Altered mental status in children is characterized by the failure to respond to verbal or physical stimulation in a manner appropriate to the child’s developmental level. The ED incidence of altered mental status in children varies widely depending on the type of institution reporting, the patient population served, and the specific definition of altered mental status used.^1,2 Children with altered mental status require simultaneous stabilization, diagnosis, and treatment. The objectives of treatment are to sustain life and prevent irreversible CNS damage. Once the patient is resuscitated, the goal is to determine the cause and stop disease progression.

Altered mental status is caused by abnormalities of the ascending reticular activating system or the cerebral cortex. The ascending reticular activating system is located in the brainstem and modulates wakefulness in response to the environment, as well as homeostasis and cardiovascular and respiratory functions. Neural pathways from the ascending reticular activating system project to the cerebral cortices, producing awareness. Altered mental status occurs through dysfunction of the neurons or bilateral cerebral cortices.^3,4

There are many factors that can cause dysfunction in the ascending reticular activating system and cerebral hemispheres, including inadequate substrate for metabolic demand, insufficient blood flow, presence of toxins or metabolic waste products, or alterations of body temperature.⁴ Typical causes of bilateral cortical impairment are toxic and metabolic states that deprive the brain of normal substrates.

The pathologic conditions that affect awareness and arousal can be divided into three broad pathologic categories: supratentorial mass lesions, subtentorial mass lesions, and metabolic encephalopathy.⁵

Supratentorial mass lesions compress the brainstem and/or diencephalon. Signs and symptoms of this type of lesion include focal motor abnormalities, which are often present from the onset of the altered level of consciousness. The progression of neurologic dysfunction is from rostral to caudal, with sequential failure of midbrain, pontine, and medullary functions. When compromise due to supratentorial lesions is present, the fast component of nystagmus is in a direction away from a cold stimulus during caloric testing.

Subtentorial mass lesions lead to reticular activating system dysfunction, in which prompt loss of consciousness is generally the rule. Cranial nerve abnormalities are frequent, and abnormal respiratory patterns, such as Cheyne-Stokes respiration, neurogenic hyperventilation, and ataxic breathing, are common. With brainstem injury, asymmetric and/or fixed pupils are found. No eye movements occur despite cold water irrigation of both auditory canals.

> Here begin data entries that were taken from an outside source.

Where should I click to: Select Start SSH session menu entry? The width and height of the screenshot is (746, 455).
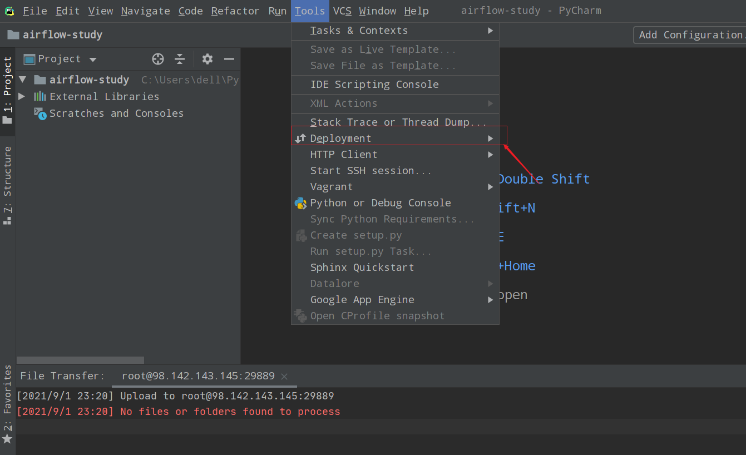pos(370,171)
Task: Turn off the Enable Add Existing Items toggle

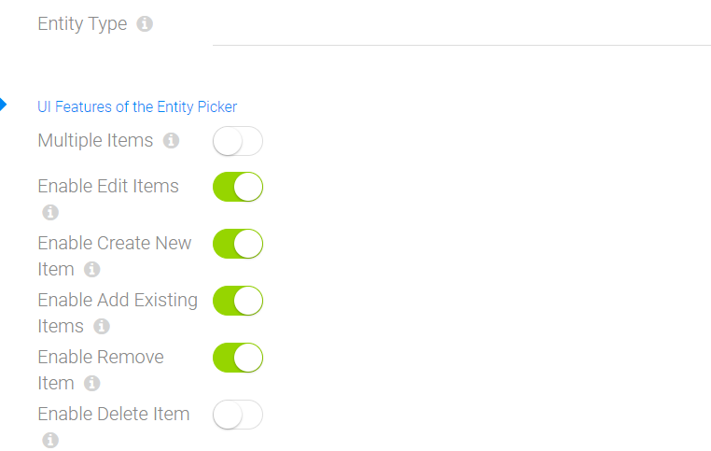Action: pyautogui.click(x=238, y=301)
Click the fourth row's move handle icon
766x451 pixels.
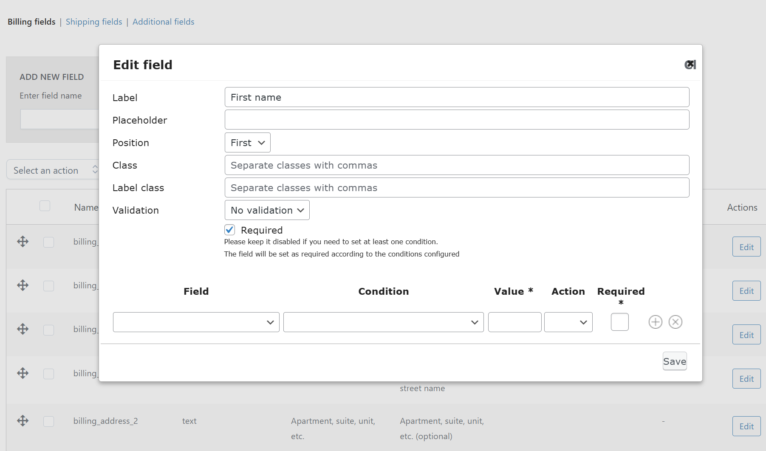coord(23,373)
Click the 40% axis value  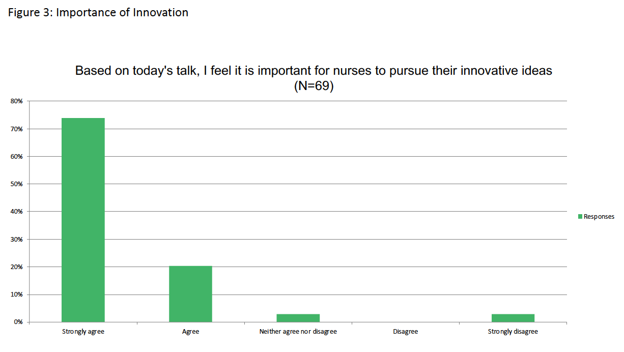point(16,212)
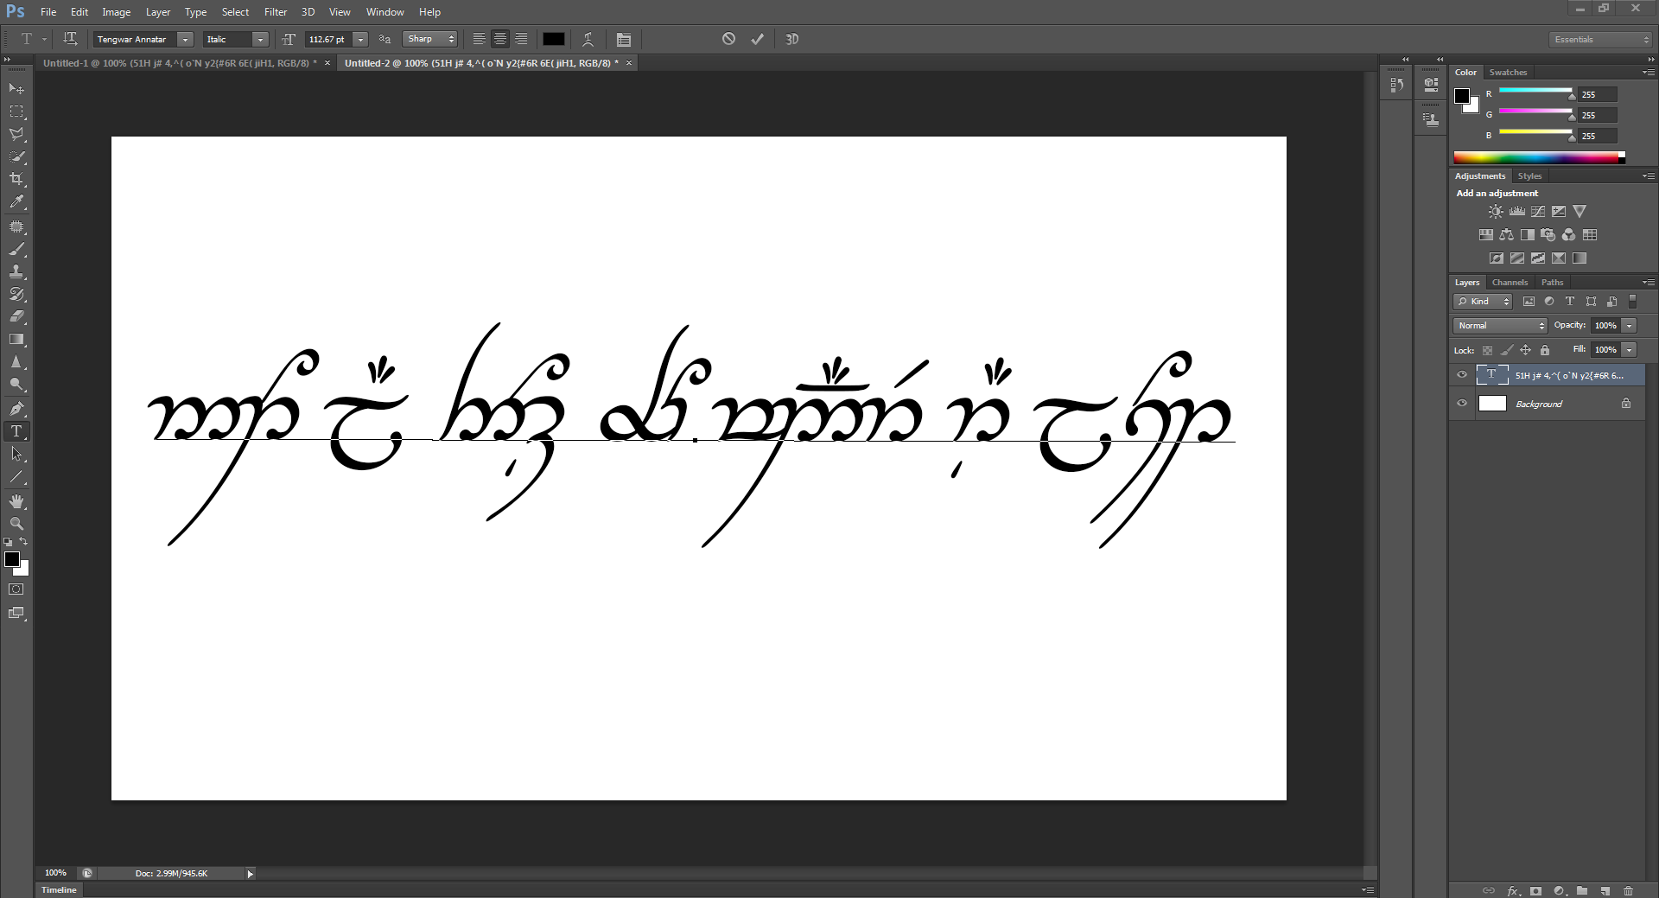Expand the Italic font style dropdown
1659x898 pixels.
point(260,40)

Metabolic encephalopathy usually causes depressed consciousness before motor signs become depressed. Motor signs are typically symmetric. Respiratory abnormalities are usually secondary to acid-base imbalance. Pupillary reflexes are generally preserved. Pupils may be sluggish, but pupil responses are intact and symmetric, except in the case of profound anoxia or poisoning with cholinergics, anticholinergics, opiates, or barbiturates.

The spectrum of alteration of mental status ranges from confusion or delirium (disorders in perception) to lethargy, stupor, and coma (states of decreased awareness). A lethargic child has decreased awareness of self and the environment. Patients may be aroused from an apparent deep sleep, but they immediately relapse into a state of minimal responsiveness. A stuporous child has decreased eye contact, decreased motor activity, and unintelligible vocalization. Stuporous patients can be aroused with vigorous noxious stimulation. Comatose patients are unresponsive and cannot be aroused by verbal or physical stimulation, such as phlebotomy, arterial catheterization, or lumbar puncture.⁶

Take a methodical and comprehensive history (Table 137-1). Ask about the prodromal events before the change in consciousness as well as recent illnesses or infectious exposures, and determine the likelihood of trauma, abuse, or ingestion. Inquire about antecedent fever, headache, head tilt, abdominal pain, vomiting, diarrhea, gait disturbance, seizures, drug ingestion, palpitations, weakness, hematuria, weight loss, and rash. For infants and young children, review developmental milestones. The medical, immunization, and family histories are important in children of all ages. Be alert for any inappropriate responses, inconsistencies, or delays in seeking care that may arouse the suspicion of child abuse.^6,7

Proceed with a general examination only after respiratory, cardiac, and cerebral stabilization. The objectives of the examination are to identify occult infection, trauma, toxicity, or metabolic disease. The neurologic examination should document the child’s response to sensory input, motor activity, pupillary reactivity, oculovestibular reflexes, and respiratory pattern. Although several coma scales have been published, such as the Modified Pediatric Glasgow Coma Scale (GCS) (Table 137-2), the most simplified and functional in an emergency setting is the AVPU scale (Table 137-3).